───── Provided passage
# Hocking River 5/23



## RiverWader (Apr 1, 2006)

Fished a stretch of River up towards Nelsonville last night and had a GREAT trip.
Ended up with 26 Bass in all. 22 Smallies, 3 Spots and a LM. Biggest Smallies was just under 20 inches.
The fish were really active last night and were slammimg the bait and fighting hard and were caught in fast water.


----------



## Mykidsr1 (Mar 19, 2009)

Nice Job man. Im going to try my hardest to get out this weekend and hit them up.


----------



## RiverWader (Apr 1, 2006)

Its gonna be a GREAT weekend for wading with the temps in the 90s, The bass will be tight to cover or deeper water, Good Luck!


----------



## ohioutdoorsman23 (Feb 24, 2010)

What do you usually throw?


----------



## justin3687 (May 29, 2009)

Nice report river wader sounds like you slayed them. I waded a Logan stretch yesterday and only managed one smallie after wading 2 hrs. Just glad to not get skunked

Outdoor Hub mobile, the outdoor information engine


----------



## RiverWader (Apr 1, 2006)

I waded the same stretch We waded last year


----------



## justin3687 (May 29, 2009)
──────────
───── Data extract
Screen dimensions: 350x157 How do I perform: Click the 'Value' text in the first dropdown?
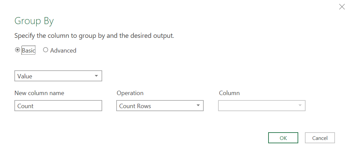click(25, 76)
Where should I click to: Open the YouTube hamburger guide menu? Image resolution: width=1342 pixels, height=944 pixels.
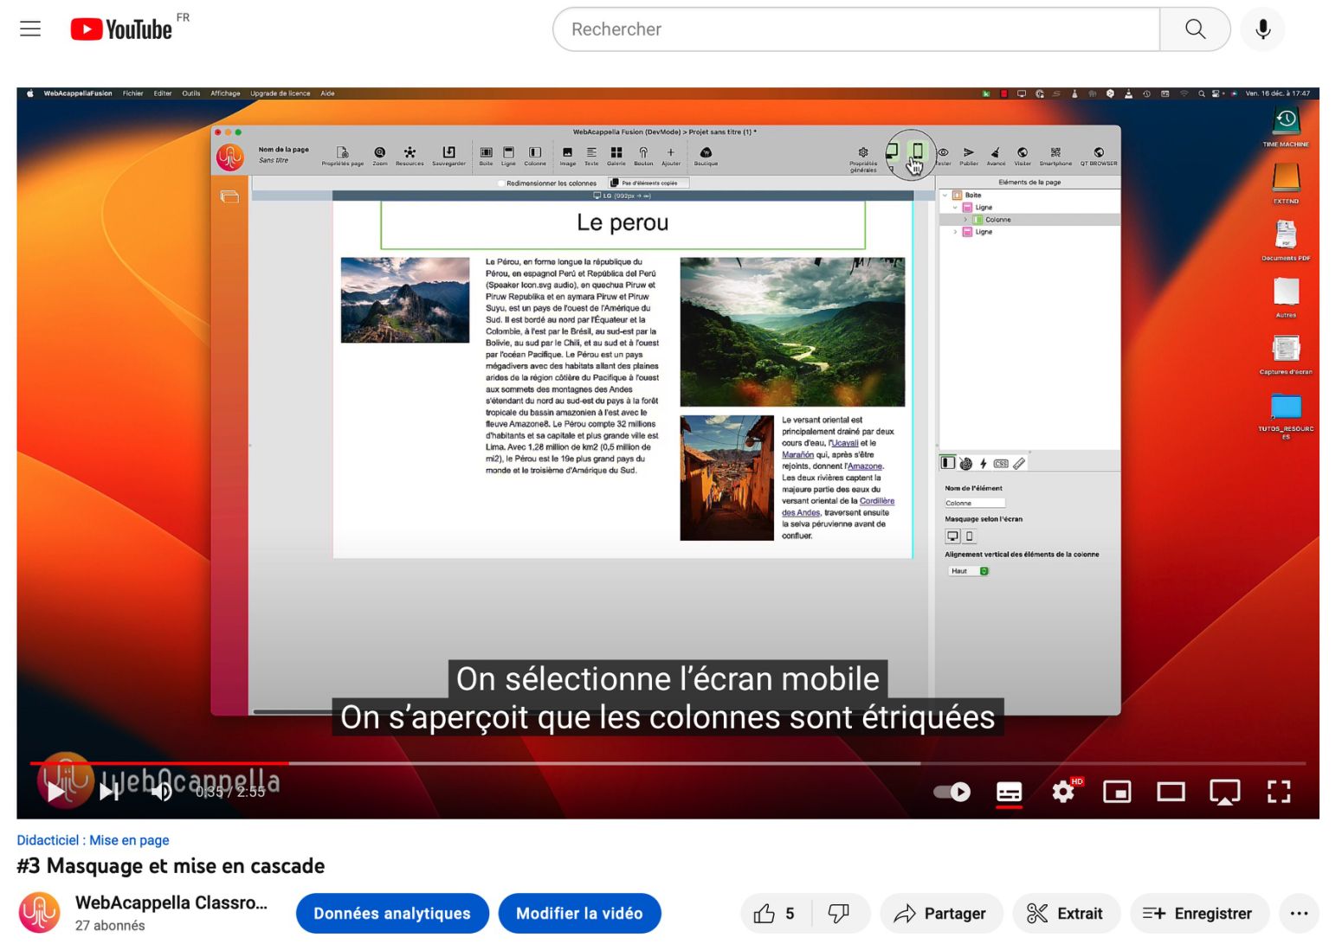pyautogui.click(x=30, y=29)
──────────
───── Data extract
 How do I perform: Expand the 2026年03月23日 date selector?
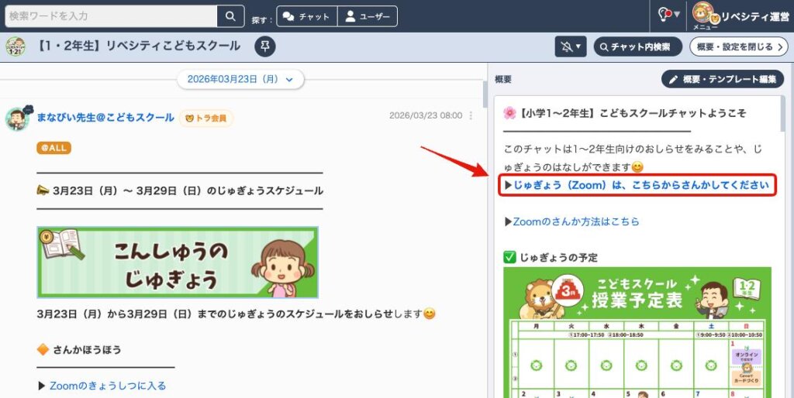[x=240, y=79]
──────────
Your tasks.
1 – Render this sentence from the Hocking River fishing thread into Spanish: "Fished a stretch of River up towards Nelsonville last night and had a GREAT trip."
2 – Carry the Hocking River fishing thread forward from the point where it stops.

Task-by-task results.
1 – Anoche pesqué en un tramo del río, río arriba hacia Nelsonville, y tuve una salida EXCELENTE.

2 –
Nice,Doesn't seem like there is much fishing pressure around that area either 

Outdoor Hub mobile, the outdoor information engine


----------



## dcnewco (Jan 5, 2012)

Is there public river access in Nelsonville and Logan. And is most of the river wadable???


----------



## RiverWader (Apr 1, 2006)

Yes there is River access in Logan and Nelsonville, Yes most of the River is wadeable


----------



## dcnewco (Jan 5, 2012)

I'll be fly fishing......are they hitting flies on top or still feeding on craws???


----------



## RiverWader (Apr 1, 2006)

I dont know if they are hitting flies


----------



## TheCream (Mar 19, 2009)

RiverWader said:


> I dont know if they are hitting flies


If they are biting they'll hit flies. It's no different than any other artificial lure.

If you're fly rodding, I'd try any standard streamer patterns (like Clousers or other bucktail streamers) in basic colors like chart./white or yellow/white, olive/white, etc... My #1 smallie fly is a crawfish orange zonker pattern with a conehead that is about 2.5" long.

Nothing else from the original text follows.